GBP/USD: continues to move within its rising channel. In the shorter-term, monitor the hourly horizontal range between the support at 1.6802 and the resistance at 1.6921. Another support stands at 1.6732 (15/05/2014 low), whereas another resistance lies at 1.6996. In the longer term, prices continue to move in a rising channel. A bullish bias remains favoured as long as the support at 1.6661 (15/04/2014 low) holds. However, a major resistance stands at 1.7043 (05/08/2009 high).
USD/JPY: has successfully tested the strong support at 100.76. A break of the resistance area defined by the declining trendline (around 102.09) and 102.36 (13/05/2014 high) is needed to suggest something more than a short-term bounce. Hourly supports can be found at 101.60 (23/05/2014 low) and 101.35. A long-term bullish bias is favoured as long as the key support 99.57 (19/11/2013 low) holds. Monitor the support area provided by the 200 day moving average (around 101.26) and 100.76 (04/02/2014 low). A major resistance stands at 110.66 (15/08/2008 high).
USD/CHF: has thus far failed to make a decisive daily close above the resistance at 0.8953. However, a bullish bias is favoured as long as the support at 0.8883 (15/05/2014 low) holds.

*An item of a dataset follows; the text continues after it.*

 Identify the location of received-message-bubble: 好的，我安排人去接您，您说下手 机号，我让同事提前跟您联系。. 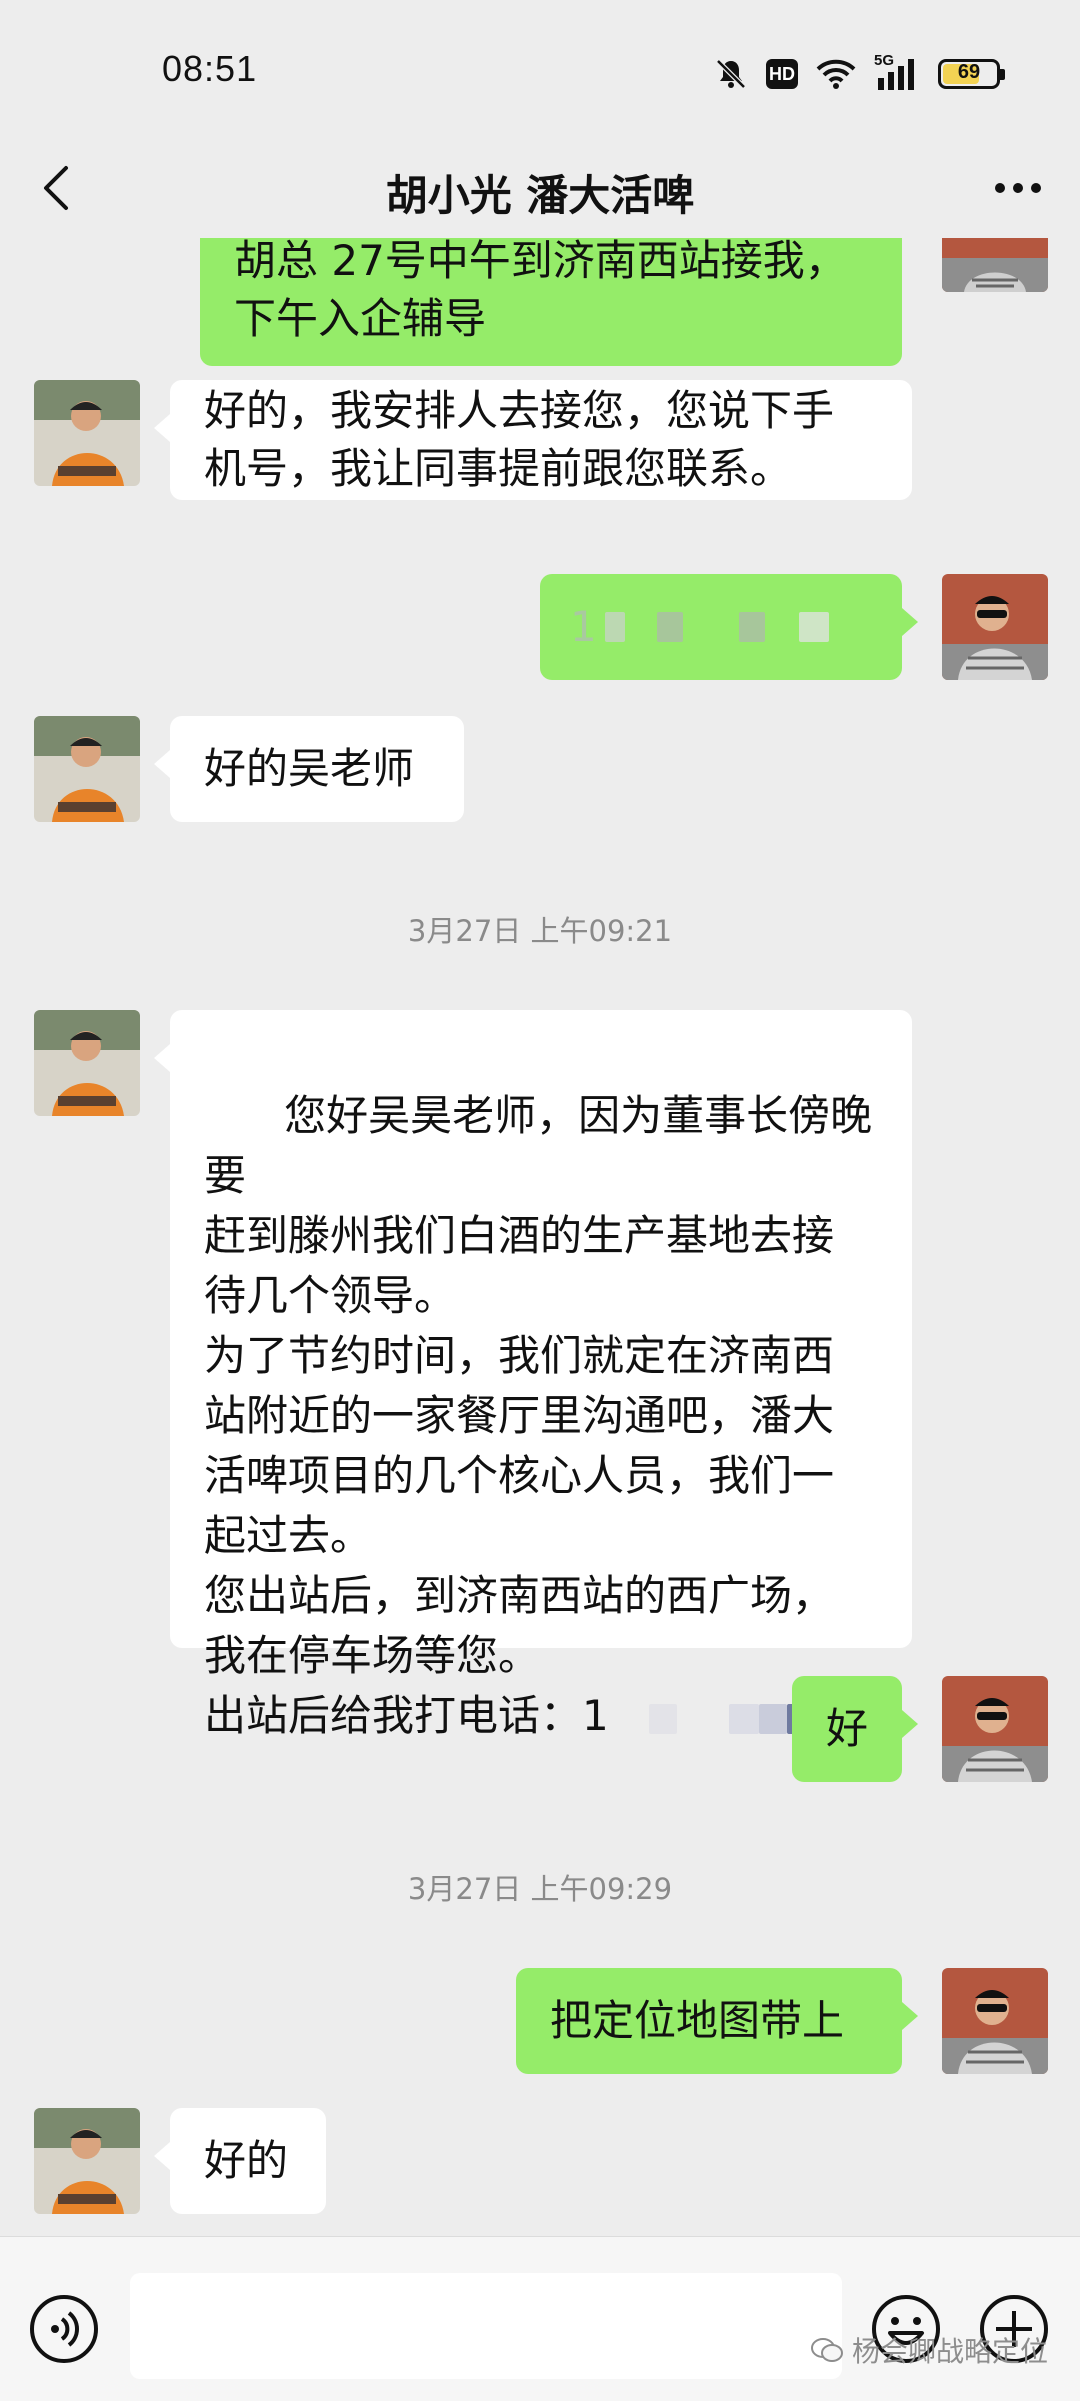
(533, 440).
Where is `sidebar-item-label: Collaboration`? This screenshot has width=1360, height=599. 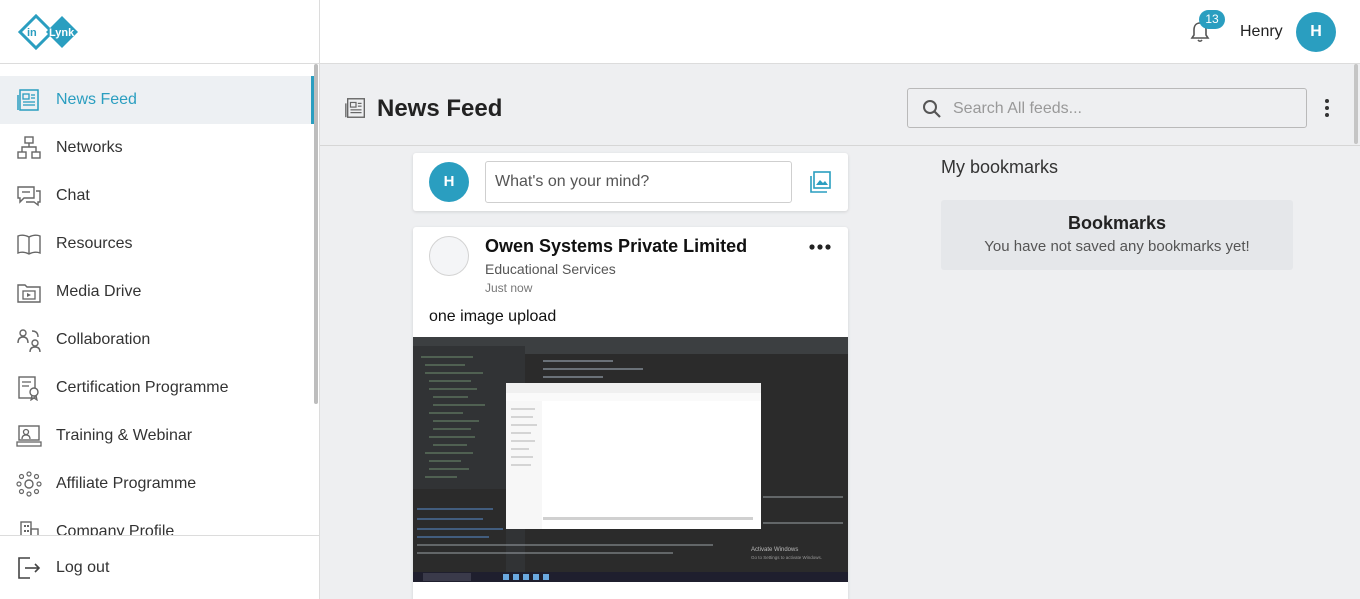 sidebar-item-label: Collaboration is located at coordinates (104, 340).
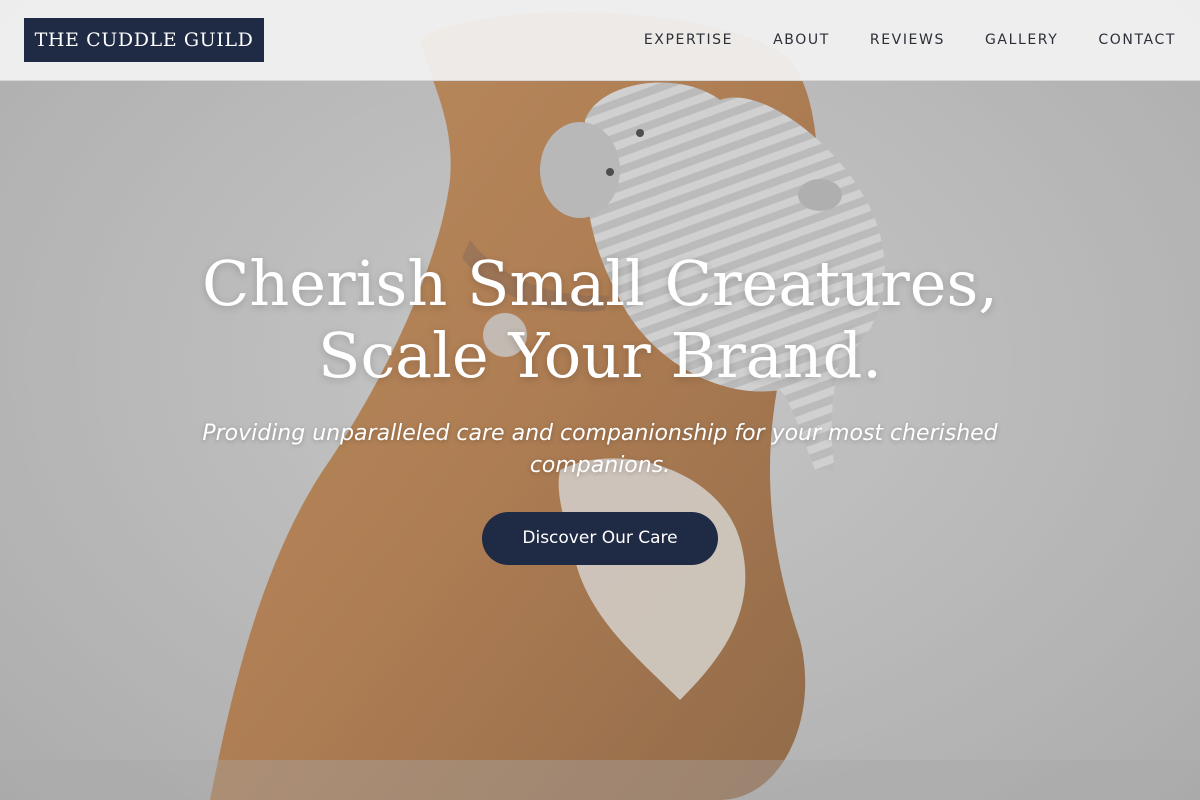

Another resistance lies at 0.9038 (12/02/2014 high), whereas an initial support can be found at 0.8924 (22/05/2014 low). From a longer term perspective, the structure present since 0.9972 (24/07/2012) is seen as a large corrective phase. A decisive break of the key resistance at 0.8953 is needed to validate a bullish reversal pattern (see potential double-bottom formation).